啓文社スタッフ「井上いつか」による本のレビューです。井上いつかがお送りするコラム!
啓文社のスタッフであり、『本の虫』としても有名な「井上いつか」がオススメする本のコラムです。さて、今回はどんな本でしょう?
2012/08/17 更新
いつか読書をする人へ
井上いつかがおすすめする本です。
フィクション
これはペンです
著者:円城塔
出版社:新潮社
叔父は文字だ。文字通り。
気紛れに手に取って開いた本の最初の一文に、こう書かれていれば全部読んでしまうしかありません。
一行で虜になってしまいました。嬉しいな、まるで一目惚れの恋に落ちたようです。
なぜか、この物語を読み始めるとものすごく気持ちが良くなってしまい、何度も短いうたた寝で読書を中断してしまいました。
けして、けっっして!面白くないのではありません。すごく面白くて、読んでいて気持ちが良くてそして・・・むにゃむにゃ・・・はっ!!

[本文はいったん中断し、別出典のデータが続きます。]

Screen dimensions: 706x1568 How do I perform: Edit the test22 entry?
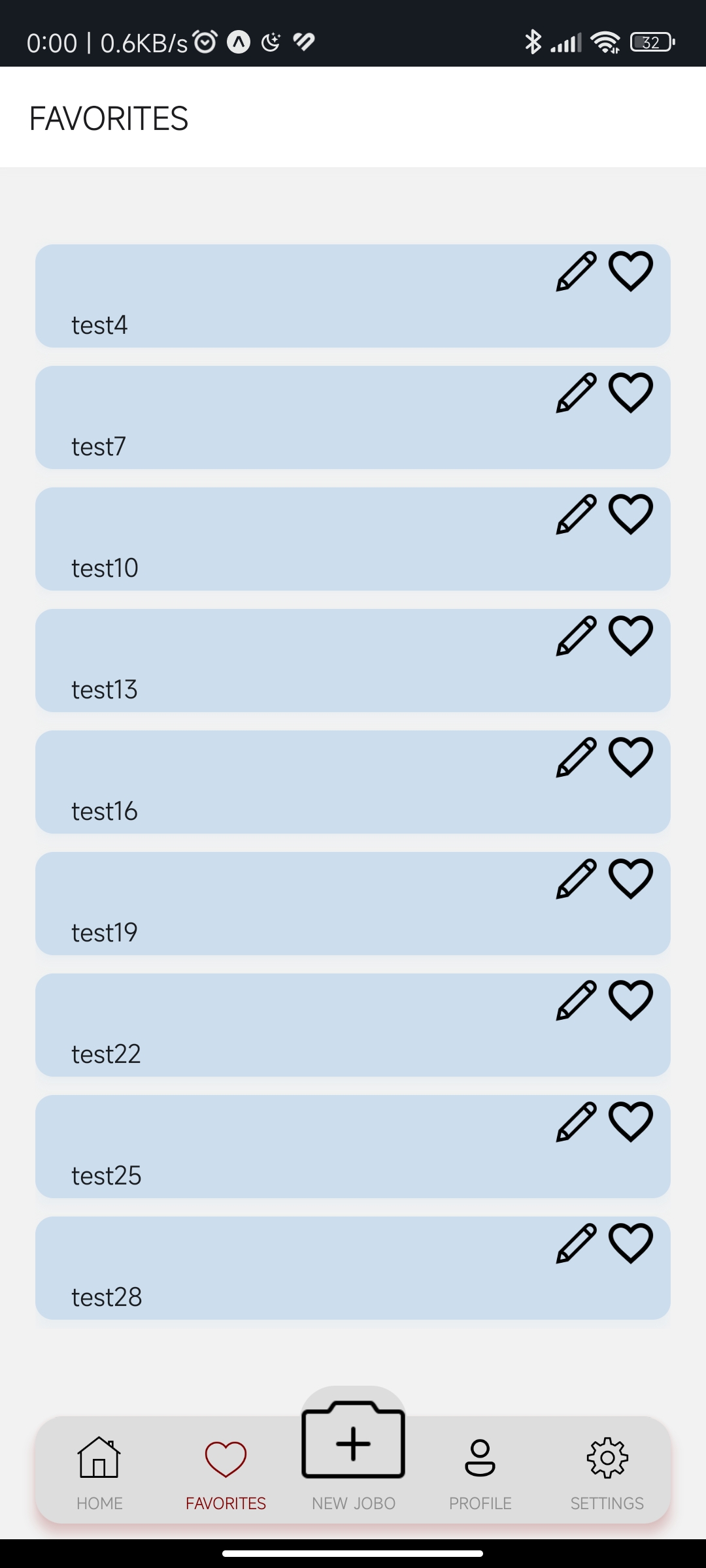[x=575, y=1000]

この本を読んでこんな風になるのはわたしだけなのでしょうか。
ほんのわずかなうたた寝で、奇妙でカラフルな夢を何度も見ました。
ふたつ収録されているお話のうちひとつが夢の中を行く場面があるから余計にそんな風になるのかな。
読み終えた後、合い間にわたしの夢が差し挟まれてしまってどれが正しい物語かなんだかごちゃごちゃになってきました。
でもきっと再読して、うたた寝をしなかったとしても、読めば読むほど、頭の中の風景がますますごっちゃごちゃになってしまいそうな気がします。
とても綺麗で、奇妙で、あちこち裏返しになっていたり、飛び出したりしている、そんな不思議な物語です。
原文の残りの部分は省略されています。